And now, if y'all excuse me, I have to go collect myself, because that was such an excellent scene. It seems like many of the show's scenes between father figures and the sons who go against them are. It's just too bad the actual scenes between father and sons earlier this year were so hammy by comparison.

We cut to the still-alive C-Note, who is just sitting on his bunk doing nothing. A guard comes over and tells him he's got a visitor. Because the guard is being all cute about who exactly is visiting, C-Note assumes the worst and sort of flips out, all "Tell me! I'm a-gonna walk down this hall, bellowing like a bull moose, because I'm all freaked out! And can you blame me? Look what I've been through lately?" But then -- oh, those prankster guards! It's Kacee and the newly recovered Dede. And surprisingly, Kacee does not slap C-note so hard his features end up on the back of his head, while shouting, "That is for your little performance during our last visit! And for landing my ass in jail! And for mismanaging our daughter's illness! And for lying about being in prison! There will be no more of that! Do you hear me?"

Instead, Kacee asks if the FBI's really not lying about that whole "Feel free to consider yourselves free" and C-Note tells her, "Don't you worry about it. You just know that your man handles things." And that, my friends, is when Kacee really should slap C-Note so hard his features end up on the other side of his skull, while shouting, "Handles things? Like you HANDLED breaking out of prison? Like you HANDLED our escape from Chicago? Like you HANDLED taking care of Dede after I was arrested?" Anyway, Sullins comes over and confirms that the family has a new address and new identities, and all C-Note has to do in return is show up in court and sing the "Mahone Tried to Kill Me" song in C-major.

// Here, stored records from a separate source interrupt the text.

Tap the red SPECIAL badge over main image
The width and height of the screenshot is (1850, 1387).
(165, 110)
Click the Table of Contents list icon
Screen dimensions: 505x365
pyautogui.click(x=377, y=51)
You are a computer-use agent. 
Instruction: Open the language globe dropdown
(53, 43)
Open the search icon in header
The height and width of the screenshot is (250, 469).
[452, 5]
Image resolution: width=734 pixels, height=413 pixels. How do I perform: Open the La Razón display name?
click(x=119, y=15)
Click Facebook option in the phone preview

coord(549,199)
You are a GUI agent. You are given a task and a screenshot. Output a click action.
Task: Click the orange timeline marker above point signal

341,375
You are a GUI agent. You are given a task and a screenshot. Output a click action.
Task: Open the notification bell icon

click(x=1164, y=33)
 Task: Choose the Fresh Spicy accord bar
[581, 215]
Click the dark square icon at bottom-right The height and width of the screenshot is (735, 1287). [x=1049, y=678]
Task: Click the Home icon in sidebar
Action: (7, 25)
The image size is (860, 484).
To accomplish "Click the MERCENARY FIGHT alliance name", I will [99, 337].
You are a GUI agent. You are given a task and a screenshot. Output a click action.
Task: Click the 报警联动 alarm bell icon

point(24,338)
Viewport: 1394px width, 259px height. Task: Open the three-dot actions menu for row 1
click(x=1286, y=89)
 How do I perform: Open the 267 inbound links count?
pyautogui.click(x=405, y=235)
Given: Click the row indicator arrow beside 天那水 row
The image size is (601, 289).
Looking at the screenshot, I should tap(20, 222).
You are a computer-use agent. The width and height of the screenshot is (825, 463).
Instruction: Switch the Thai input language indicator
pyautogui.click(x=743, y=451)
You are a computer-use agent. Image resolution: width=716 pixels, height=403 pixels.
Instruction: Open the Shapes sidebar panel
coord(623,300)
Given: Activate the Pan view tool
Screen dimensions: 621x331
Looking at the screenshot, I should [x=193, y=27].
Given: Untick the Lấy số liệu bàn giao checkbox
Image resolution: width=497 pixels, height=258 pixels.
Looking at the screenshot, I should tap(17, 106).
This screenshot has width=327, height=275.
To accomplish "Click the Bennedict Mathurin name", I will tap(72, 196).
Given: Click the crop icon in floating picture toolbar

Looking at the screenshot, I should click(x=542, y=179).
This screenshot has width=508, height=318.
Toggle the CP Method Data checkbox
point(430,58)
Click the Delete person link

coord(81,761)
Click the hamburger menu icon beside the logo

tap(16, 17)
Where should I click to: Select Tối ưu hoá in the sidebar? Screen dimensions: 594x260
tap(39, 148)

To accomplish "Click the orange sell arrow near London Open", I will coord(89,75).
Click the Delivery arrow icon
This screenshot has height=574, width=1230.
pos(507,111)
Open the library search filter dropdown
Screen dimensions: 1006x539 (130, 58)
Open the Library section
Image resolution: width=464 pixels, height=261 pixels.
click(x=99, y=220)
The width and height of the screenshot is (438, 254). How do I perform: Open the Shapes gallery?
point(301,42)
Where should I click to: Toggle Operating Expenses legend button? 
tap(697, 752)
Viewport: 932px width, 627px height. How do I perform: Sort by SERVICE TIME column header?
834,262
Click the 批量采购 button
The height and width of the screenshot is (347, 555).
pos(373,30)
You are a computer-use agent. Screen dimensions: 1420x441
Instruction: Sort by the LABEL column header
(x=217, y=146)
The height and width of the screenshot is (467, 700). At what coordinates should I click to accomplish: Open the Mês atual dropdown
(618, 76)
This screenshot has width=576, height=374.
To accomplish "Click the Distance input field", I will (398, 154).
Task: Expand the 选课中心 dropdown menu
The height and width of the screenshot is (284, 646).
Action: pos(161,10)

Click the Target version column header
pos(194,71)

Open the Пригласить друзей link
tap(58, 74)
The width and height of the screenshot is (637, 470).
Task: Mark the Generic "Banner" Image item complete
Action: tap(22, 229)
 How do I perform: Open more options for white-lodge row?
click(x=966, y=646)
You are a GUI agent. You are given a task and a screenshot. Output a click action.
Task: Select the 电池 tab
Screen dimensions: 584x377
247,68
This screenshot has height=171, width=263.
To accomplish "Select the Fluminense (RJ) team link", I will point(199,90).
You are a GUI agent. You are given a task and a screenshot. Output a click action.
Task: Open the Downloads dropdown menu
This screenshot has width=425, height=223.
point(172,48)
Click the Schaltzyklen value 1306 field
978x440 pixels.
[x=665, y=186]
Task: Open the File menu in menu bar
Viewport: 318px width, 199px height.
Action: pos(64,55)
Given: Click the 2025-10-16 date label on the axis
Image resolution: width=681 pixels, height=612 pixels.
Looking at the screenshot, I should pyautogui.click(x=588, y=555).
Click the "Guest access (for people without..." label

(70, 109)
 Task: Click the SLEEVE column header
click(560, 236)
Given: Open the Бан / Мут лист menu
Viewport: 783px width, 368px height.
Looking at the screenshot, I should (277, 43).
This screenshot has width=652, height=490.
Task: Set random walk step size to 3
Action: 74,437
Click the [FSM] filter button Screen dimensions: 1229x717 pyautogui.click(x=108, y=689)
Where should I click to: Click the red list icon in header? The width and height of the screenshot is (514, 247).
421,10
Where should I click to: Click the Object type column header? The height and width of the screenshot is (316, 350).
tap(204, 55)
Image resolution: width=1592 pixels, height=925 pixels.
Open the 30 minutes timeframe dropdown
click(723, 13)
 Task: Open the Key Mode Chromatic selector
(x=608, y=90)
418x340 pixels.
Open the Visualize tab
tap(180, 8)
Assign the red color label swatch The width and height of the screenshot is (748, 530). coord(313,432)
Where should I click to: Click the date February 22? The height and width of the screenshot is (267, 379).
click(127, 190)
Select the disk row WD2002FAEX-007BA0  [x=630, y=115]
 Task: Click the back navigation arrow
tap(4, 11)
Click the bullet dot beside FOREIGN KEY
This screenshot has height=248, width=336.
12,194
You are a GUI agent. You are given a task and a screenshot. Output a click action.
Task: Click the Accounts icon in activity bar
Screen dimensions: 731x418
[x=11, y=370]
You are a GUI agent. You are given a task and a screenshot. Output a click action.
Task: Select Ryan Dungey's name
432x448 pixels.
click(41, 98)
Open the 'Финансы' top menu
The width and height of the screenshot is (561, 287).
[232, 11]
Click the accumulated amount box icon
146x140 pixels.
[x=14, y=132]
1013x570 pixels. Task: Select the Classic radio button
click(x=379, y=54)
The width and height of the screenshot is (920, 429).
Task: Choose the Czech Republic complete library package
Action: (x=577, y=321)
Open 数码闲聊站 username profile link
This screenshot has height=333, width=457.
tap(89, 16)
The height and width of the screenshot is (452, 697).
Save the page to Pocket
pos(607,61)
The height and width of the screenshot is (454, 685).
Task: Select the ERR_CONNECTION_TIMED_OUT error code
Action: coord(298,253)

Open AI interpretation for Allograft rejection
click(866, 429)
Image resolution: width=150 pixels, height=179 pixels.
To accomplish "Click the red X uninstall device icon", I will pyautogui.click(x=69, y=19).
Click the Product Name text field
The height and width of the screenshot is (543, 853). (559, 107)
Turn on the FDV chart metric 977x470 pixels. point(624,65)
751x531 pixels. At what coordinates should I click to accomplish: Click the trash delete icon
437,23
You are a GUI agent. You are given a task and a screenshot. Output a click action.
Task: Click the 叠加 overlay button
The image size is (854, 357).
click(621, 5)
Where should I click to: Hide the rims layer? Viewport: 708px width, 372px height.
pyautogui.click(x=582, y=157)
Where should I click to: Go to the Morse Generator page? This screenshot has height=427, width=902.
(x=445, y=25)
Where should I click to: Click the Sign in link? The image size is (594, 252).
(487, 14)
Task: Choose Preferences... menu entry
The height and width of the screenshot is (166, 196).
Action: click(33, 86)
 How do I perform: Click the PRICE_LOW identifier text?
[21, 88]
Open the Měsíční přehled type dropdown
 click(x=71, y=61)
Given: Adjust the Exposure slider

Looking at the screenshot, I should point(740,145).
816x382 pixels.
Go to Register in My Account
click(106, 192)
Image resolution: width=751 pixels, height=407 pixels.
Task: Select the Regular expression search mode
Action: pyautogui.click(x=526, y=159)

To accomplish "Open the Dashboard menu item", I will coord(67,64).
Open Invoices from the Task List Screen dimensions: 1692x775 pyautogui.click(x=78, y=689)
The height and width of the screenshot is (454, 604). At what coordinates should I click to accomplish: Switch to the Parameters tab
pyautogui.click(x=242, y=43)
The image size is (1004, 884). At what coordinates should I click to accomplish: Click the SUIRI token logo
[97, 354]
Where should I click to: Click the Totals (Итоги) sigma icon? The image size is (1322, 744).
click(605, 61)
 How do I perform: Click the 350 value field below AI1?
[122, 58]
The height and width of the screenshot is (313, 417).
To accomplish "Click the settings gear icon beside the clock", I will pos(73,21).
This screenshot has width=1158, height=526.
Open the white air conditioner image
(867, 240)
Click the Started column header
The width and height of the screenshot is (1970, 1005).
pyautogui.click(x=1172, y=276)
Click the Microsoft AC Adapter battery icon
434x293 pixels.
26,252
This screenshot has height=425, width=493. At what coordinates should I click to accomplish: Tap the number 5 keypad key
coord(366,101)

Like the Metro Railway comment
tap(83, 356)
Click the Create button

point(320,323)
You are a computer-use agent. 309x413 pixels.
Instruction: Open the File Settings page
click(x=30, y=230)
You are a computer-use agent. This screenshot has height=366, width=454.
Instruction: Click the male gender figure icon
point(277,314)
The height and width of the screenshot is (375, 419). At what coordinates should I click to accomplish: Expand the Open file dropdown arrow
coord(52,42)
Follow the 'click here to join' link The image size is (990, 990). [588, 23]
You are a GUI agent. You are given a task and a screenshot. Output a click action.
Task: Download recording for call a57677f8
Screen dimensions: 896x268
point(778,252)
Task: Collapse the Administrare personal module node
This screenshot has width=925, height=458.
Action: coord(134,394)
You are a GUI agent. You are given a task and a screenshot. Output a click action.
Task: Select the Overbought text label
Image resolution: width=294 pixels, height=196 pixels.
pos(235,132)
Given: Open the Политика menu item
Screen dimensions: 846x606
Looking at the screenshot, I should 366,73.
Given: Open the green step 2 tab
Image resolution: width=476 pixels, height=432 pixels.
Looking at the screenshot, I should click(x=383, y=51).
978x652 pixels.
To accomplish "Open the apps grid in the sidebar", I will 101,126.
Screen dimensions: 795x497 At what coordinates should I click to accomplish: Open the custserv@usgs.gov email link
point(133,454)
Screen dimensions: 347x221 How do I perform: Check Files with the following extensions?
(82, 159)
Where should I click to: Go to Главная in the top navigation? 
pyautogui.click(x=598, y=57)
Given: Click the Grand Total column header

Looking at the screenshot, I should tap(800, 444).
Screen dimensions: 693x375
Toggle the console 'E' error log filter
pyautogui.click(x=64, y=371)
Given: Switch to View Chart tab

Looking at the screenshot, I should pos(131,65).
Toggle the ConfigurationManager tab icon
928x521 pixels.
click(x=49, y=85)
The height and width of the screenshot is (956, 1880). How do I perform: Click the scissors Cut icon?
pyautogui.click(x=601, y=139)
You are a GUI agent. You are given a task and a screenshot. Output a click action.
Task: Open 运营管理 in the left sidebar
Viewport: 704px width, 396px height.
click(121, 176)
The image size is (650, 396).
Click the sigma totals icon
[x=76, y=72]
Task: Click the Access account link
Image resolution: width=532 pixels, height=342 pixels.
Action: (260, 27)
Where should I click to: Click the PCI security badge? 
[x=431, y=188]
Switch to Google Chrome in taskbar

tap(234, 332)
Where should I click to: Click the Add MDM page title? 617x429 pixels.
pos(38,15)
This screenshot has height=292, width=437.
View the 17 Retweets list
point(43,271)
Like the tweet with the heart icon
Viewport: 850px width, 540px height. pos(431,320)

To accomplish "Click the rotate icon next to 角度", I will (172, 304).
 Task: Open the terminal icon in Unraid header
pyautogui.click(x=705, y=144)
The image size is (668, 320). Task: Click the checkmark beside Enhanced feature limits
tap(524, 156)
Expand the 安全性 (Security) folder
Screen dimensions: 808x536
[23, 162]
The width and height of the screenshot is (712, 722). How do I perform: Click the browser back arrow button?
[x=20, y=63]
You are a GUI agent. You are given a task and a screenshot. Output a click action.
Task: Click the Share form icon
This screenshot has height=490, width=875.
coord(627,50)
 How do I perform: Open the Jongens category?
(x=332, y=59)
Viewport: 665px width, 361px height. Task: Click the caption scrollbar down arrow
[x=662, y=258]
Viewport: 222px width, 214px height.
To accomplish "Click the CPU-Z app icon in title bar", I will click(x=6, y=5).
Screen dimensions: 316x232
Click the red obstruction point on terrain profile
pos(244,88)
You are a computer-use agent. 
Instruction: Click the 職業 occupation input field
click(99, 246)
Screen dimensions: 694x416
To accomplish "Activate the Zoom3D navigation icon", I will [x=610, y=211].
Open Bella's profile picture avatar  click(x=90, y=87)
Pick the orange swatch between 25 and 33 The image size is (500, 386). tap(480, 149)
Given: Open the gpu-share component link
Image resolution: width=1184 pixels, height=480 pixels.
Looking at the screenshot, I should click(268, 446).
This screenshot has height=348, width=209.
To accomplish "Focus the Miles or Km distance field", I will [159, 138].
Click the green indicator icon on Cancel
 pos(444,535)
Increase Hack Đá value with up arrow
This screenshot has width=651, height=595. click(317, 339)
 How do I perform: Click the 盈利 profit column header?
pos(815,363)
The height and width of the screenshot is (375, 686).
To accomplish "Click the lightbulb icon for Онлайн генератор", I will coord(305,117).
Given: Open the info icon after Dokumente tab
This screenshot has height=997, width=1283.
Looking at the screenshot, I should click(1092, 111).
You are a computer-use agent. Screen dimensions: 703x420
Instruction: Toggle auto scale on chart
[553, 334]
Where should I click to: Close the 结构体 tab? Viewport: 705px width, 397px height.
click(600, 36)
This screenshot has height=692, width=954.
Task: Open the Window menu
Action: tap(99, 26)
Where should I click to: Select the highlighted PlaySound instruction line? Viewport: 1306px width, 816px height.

We then zoom south. Michael and Linc are walking along a sandy path. Linc is looking more light-hearted than we've ever seen him, while Michael appears to have assumed the mantle of Captain Bringdown. Linc says, "For what it's worth, no-one forced Sara to do what she did." Michael snots back, "Whatever gets you through the night." Linc says, "I didn't ask you to use her." Michael snaps, "It's not that simple." Seriously, Linc. Weren't you present for the big "I love you both" moment last week? Did you think Michael was addressing his comment to your pecs? Michael finally says, "You know what amazes me, Linc? Nothing ever registers with you, ever. It just rolls right off your back. You ruined Sara's life and it's like you don't even care." I think Michael may have a few pronouns confused. Linc just says, "Is that what you think?" Michael huffs, "We're here, and Sara's back there in prison. Does that seem fair to you?" Linc reasonably points out that nothing about this situation is fair. The conversation goes downhill from there:

Linc: "Just don't make this about boy loses girl."
Michael: "Who should it be about, Linc? Westmoreland? Tweener? L.J.? L.J.'s Mom?"
Linc: "Let me stop you right there."
Michael: "Do you remember the name of the guard who was murdered because of the riot I started?"
Linc: "Shut up, Michael."
Michael: "Don't you remember his name?"
Linc: "Please?"
Michael: "I bet you remember Veronica's name, don't you?"
Linc: "LINCOLN SMASH NOW!"

As Linc pushes Michael through some underbrush, Michael bellows about how much it sucks that T-Bag's on the lam, because he and Lincoln are responsible. Michael calms down enough to add, "Every life he takes, that's blood on our hands. And for what?" Linc reasonably points out, "I didn't ask you to do what you did." He goes to walk off, and Michael shouts in frustration, "They were going to kill you, Linc!" Linc shouts back, "Maybe you should have let 'em!" Michael regresses about twenty years and tells Linc to take that back, shortly before he tackles his brother. The two men wrestle and roll their way down to a beach. They fall over, and when they get up, a few feet apart, Lincoln gives Michael a look like, I cannot even believe you tried that. I could kick your ass with one foot tied up -- you know that, right?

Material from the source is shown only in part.